The Chron, and the politicians it supported, were on the other side, insisting, as then-Mayor Dianne Feinstein said, that downtown offices were the goose that laid the golden eggs. As John Elberling recalls:
Downtown-centered corporate growth and real estate development had been the core economic strategy of San Francisco’s civic elite ever since the end of World War II, requiring new mass transit capacity costing billions of dollars to move hundreds of thousands of commuters in and out of Downtown every day – BART, Muni/Metro, and someday a Transbay Caltrain terminal. I was supposed to understand, of course, that the trickle-down economic benefits of Downtown would keep San Francisco a prosperous and wonderful place to live for all.
But instead, the great new wealth creation that Downtown represented went to the benefit of those at the top of the city economy, not the rest of the city and its people.
The Chron loved Feinstein. The paper opposed all efforts at limiting downtown offices, and opposed candidates for office who supporting those limits, which might have saved a lot of blue-collar jobs, particularly in Soma.
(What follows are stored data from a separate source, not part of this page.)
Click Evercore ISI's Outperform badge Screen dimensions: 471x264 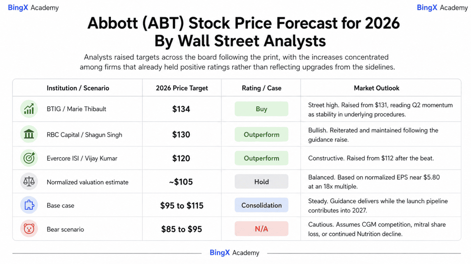(x=262, y=158)
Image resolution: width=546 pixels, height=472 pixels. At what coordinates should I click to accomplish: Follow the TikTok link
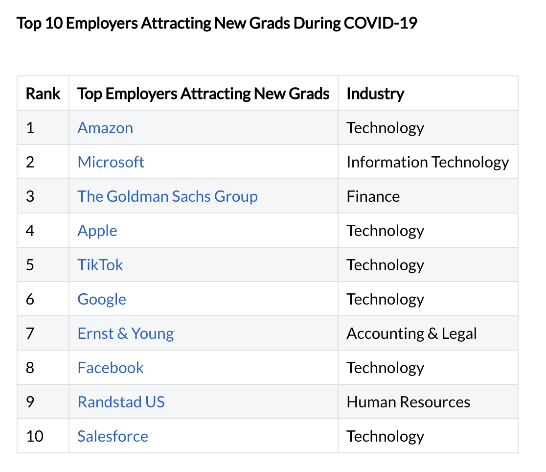coord(100,265)
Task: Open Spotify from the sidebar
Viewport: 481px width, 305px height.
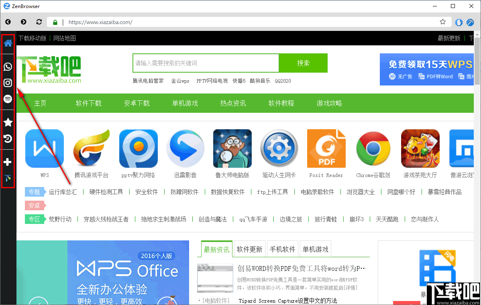Action: [8, 99]
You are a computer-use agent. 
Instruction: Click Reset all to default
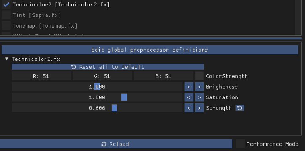[108, 67]
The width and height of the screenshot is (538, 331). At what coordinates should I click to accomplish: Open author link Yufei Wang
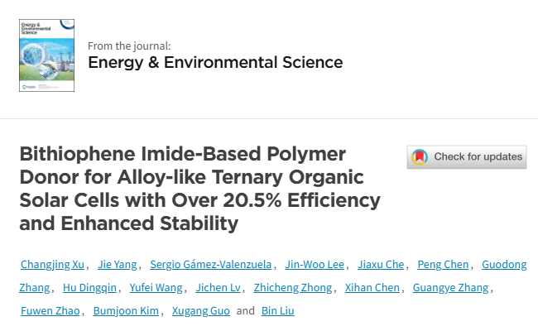pos(156,287)
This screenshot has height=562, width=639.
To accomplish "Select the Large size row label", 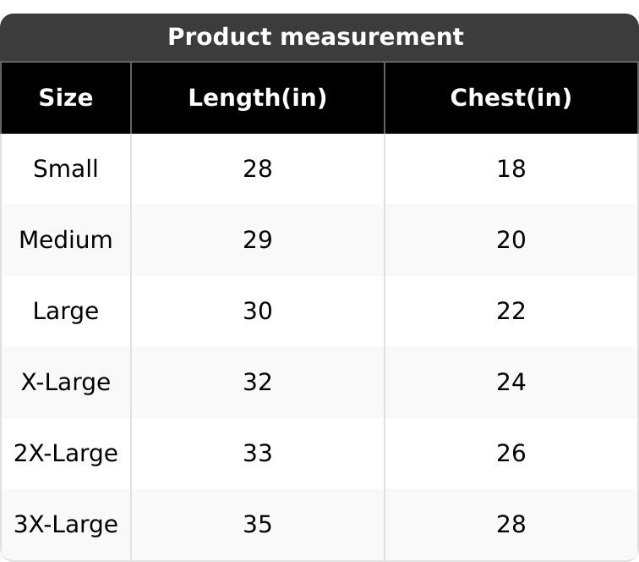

Now the paper wants more arts and entertainment downtown. Great idea—but it won’t happen as long as the landlords are demanding the same rents they were getting during the tech boom years.
The primary thing an arts district needs is not zoning; it’s cheap rent. The people who might populate that district don’t care about incentives for developers to retrofit offices as housing; they care about affordable space.
That’s going to mean some big changes, including some losses for the developers and landlords and perhaps some city subsidies not to the property owners but to the artists.
It might make sense, for example, for the city to buy a bunch of office buildings, at a deep discount, and turn them over to nonprofits, to take them out of the private market.
Let’s see what the Chron thinks about that.